Jackdaws Castle, across the lawns from the Library, was built by Geordie’s ancestor in 1743 and Dan’s Lodge, originally called Andover Lodge, was built around the same time. The Temple of Diana, which can be seen on the left as you drive out of the park, is from the end of the 18th century along with the Etruscan Temple, Heaven’s Gate and The Grotto. Others have disappeared into history.

The Temple of Diana

Strolling through the gardens and parkland here, you are always walking in other people’s footsteps: admiring the sweeping landscape, wandering idly down a winding drive or path, encountering a surprising view and going forwards with interest to find out where it leads. Gardens, parks and landscapes are embedded in the English psyche and, in the past, as today, the green lawns and trees, or the romantic wildness of nature, give us a sense of peace and inspiration.
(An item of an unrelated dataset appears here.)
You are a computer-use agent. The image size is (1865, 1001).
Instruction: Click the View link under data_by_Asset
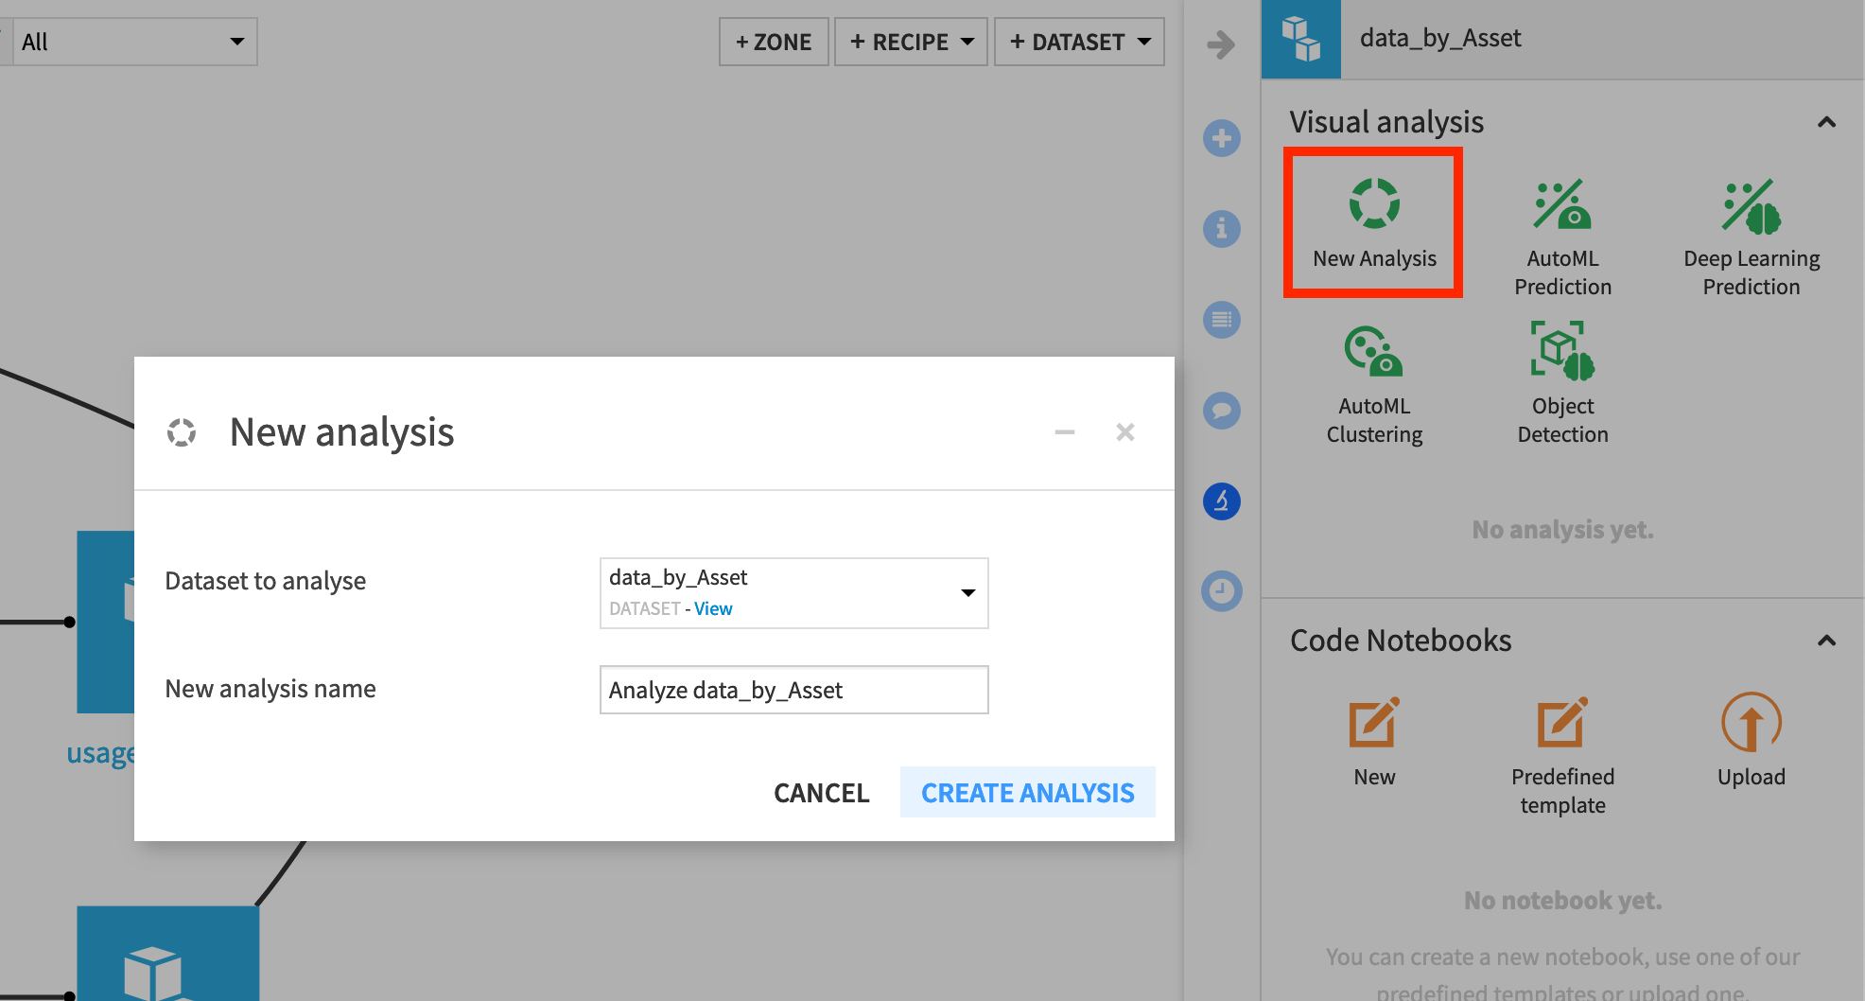point(713,608)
Grotto Lodge – now a holiday cottage

Highclere’s follies, Geordie’s follies, are architectural buildings of interest not just because of what they are, but because of their position in the landscape. They were designed as a sort of punctuation point, either to enhance a particular view, or to suggest a place to pause in order to admire the beauty of the setting. Mock roman temples, symbolising classical virtues, were particularly popular in eighteenth-century English landscape design but very few follies were completely without practical purpose, even if that purpose is not entirely clear today. Some were picnic spots, some incorporated store rooms, some acted as rooms for trysts or hobbies such as watercolour painting.

In a time when immediate gratification of whims and desires was becoming the norm amongst the wealthy aristocracy of Europe, Geordie’s ancestor, Robert Herbert, wanted to create an instant park to impress his family and friends. Given how long trees take to grow, he decided to build some twelve follies in a framed and planned landscape thus illustrating his prestige and success, and proposing his excellent taste. Highclere House was considered an exquisite Gentleman’s residence, facing south with gardens and follies to amuse, set in the middle of a rural idyll.
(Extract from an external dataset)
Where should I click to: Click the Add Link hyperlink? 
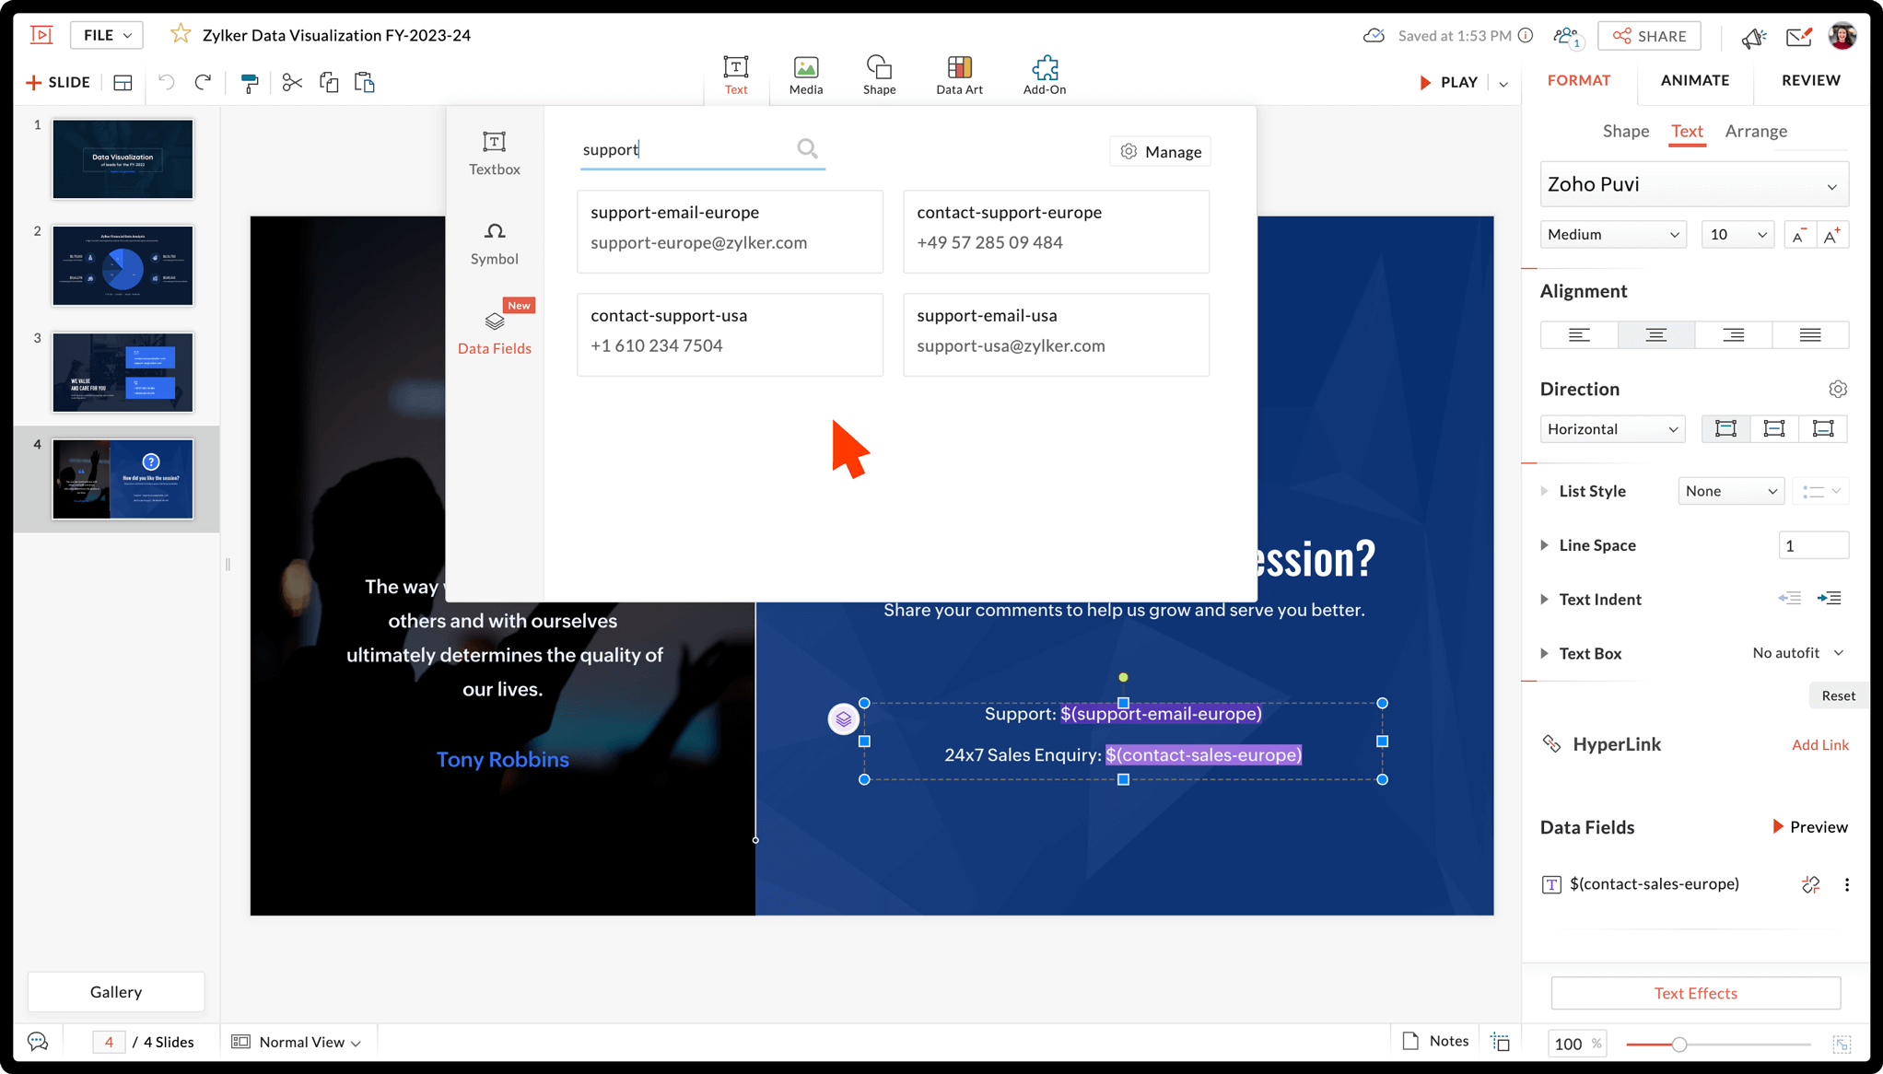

The imagination of the 18th century in England was largely inspired by classical architecture and poetry, in particular Virgil’s Eclogues, where he wrote of a natural idyll where no work was needed – Et in arcadia ego – and it was this that the 18th century gentleman tried to transform into a lifestyle.

The Etruscan Temple

Jackdaw’s Castle was built from reclaimed pillars brought down from Devonshire House in London which had burnt down. It is constructed as a classical symmetrical temple raised on a mound so that it was on the same level as the long room which used to be the east side of the red brick house which was Highclere three hundred years ago.

Heaven’s Gate, a red brick arch on Siddown Hill, was originally built so quickly (within two weeks) that it fell down. No one was hurt and it was then again re-built in 1747. It was a mile and a half off from the house at the end of a double planted avenue on a direct line of sight from the imposing Tudor gatehouse. It was likely named for William Shakespeare’s sonnet No.29.

At the head of an old deer run lies Dans Lodge, which is now just a ruin but decorative in its own way. The Rotunda is no more but originally it was a pillared circular temple to the east of the house. Now only the marks of the remains can be distinguished in the ground. The pillars were probably removed and reused by Robert’s nephew when he created the Temple of Diana in about 1790.

The landscape architect William Kent is considered responsible for many of the more structured parks in this country:

“{William Kent} leaped the fence, and saw that all nature was a garden. He felt the delicious contrast of hill and valley changing imperceptibly into each other, tasted the beauty of the gentle swell, or concave scoop, and remarked how loose groves crowned an easy eminence with happy ornament…”

Fortunately for my husband, and the ensuing repair bills, Capability Brown’s plans of 1771 swept away perhaps six of the follies and the previous landscape lies now more in my imagination than in fact. There are not even many surviving records or maps of it. These days, Highclere has some ornaments – the remaining follies, some new serpentine walks through wild flower meadows, a reinstated allée and the background Brownian park which inspires, I hope in all, a sense of a journey in time and place. It is enough.